En 1984, Soda Stereo soltaba la bomba con este temazo: ¿Por qué no puedo ser del jet set? Una crítica a toda esa gente que busca en la superficialidad de la élite un lugar y a la obsesión por lucir como un catrín del juego de lotería. 41 añazos después, con las redes sociales más encendidas que un microondas sin tapa, el personal sigue en las mismas, ¡pero ahora en versión empleo-jet-set! Imagínate: el típico compañero, que se presenta en la reunión con traje de Zara mal planchado, sudando la gota gorda con tal de colarse en la foto oficial. ¡No aportó ni una idea! Pero ahí está, arrejuntadito al mero chipocludo del organigrama como ixodoidea, poniendo su mejor sonrisa al celular pa’ la selfie y exigiendo que pongan filtro de Instagram. ¡Posando como si fuera influencer de la nómina!

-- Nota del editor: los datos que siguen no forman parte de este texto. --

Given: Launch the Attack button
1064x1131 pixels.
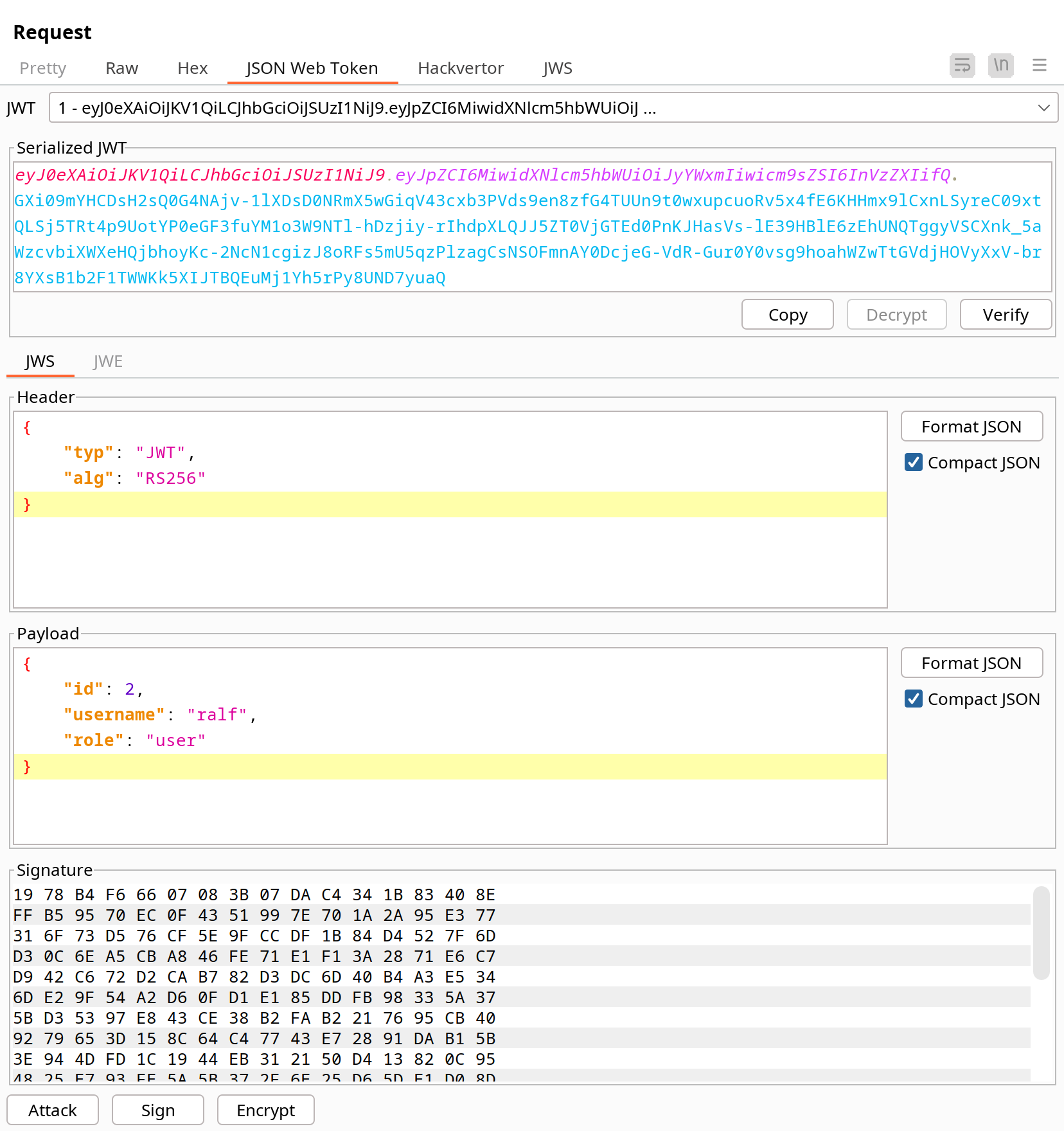Looking at the screenshot, I should pyautogui.click(x=53, y=1110).
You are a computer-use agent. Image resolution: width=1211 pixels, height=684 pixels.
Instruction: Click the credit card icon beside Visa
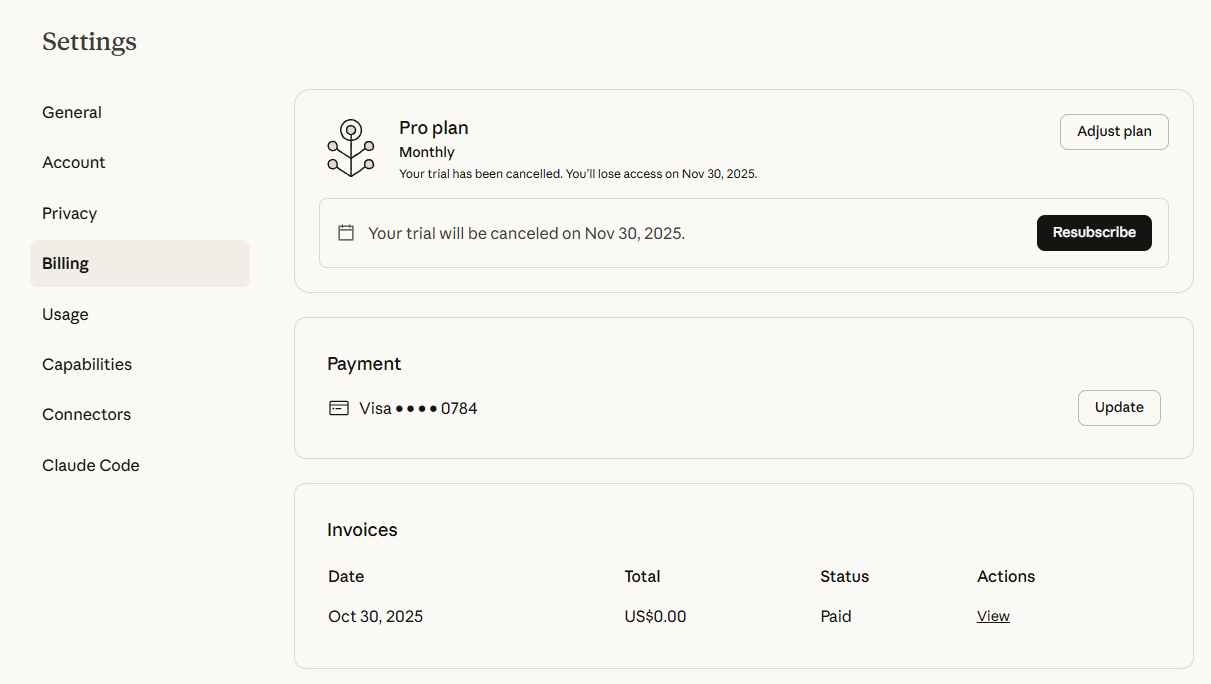click(x=339, y=408)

Ya se vio, cuando esa foto la suba a sus redes sociales, ¡mírenme, colegas, codeándome con el glitterati del memorándum y el cutis de burocracia! Sus followers: la tía que de niño le pellizcaba los cachetes, el cuñado con el que ve el fútbol los domingos y tres bots, le ponen 12 likes. ¡Éxito mundial! Y mientras, el motivo de la foto, el proyecto o lo que sea, pasa por el arco de la ignominia.

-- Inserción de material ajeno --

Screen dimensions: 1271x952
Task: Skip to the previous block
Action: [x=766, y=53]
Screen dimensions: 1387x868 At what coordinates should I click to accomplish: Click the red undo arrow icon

¡Es un safari de egos con menos colmillos que un bebé! Alardeo everywhere, pero cuando toca acción… ¡Fuegos artificiales mojados! Más globos aerostáticos que ideas brillantes, y menos neuronas que un GPS sin Wi-Fi. Durante la foto sobran las y los que quieran salir, todos pavoneándose, inflando el pecho y asumiendo panza como si hubieran inventado la rueda, pero cuando toca trabajar… ¡Pum, globo ponchado! Más farolear que un político en campaña, y menos ideas que un calvo en peluquería. ¡Es como ir a un restaurante finolis y pedir solo café para que todos te vean que perteneces a la alta alcurnia!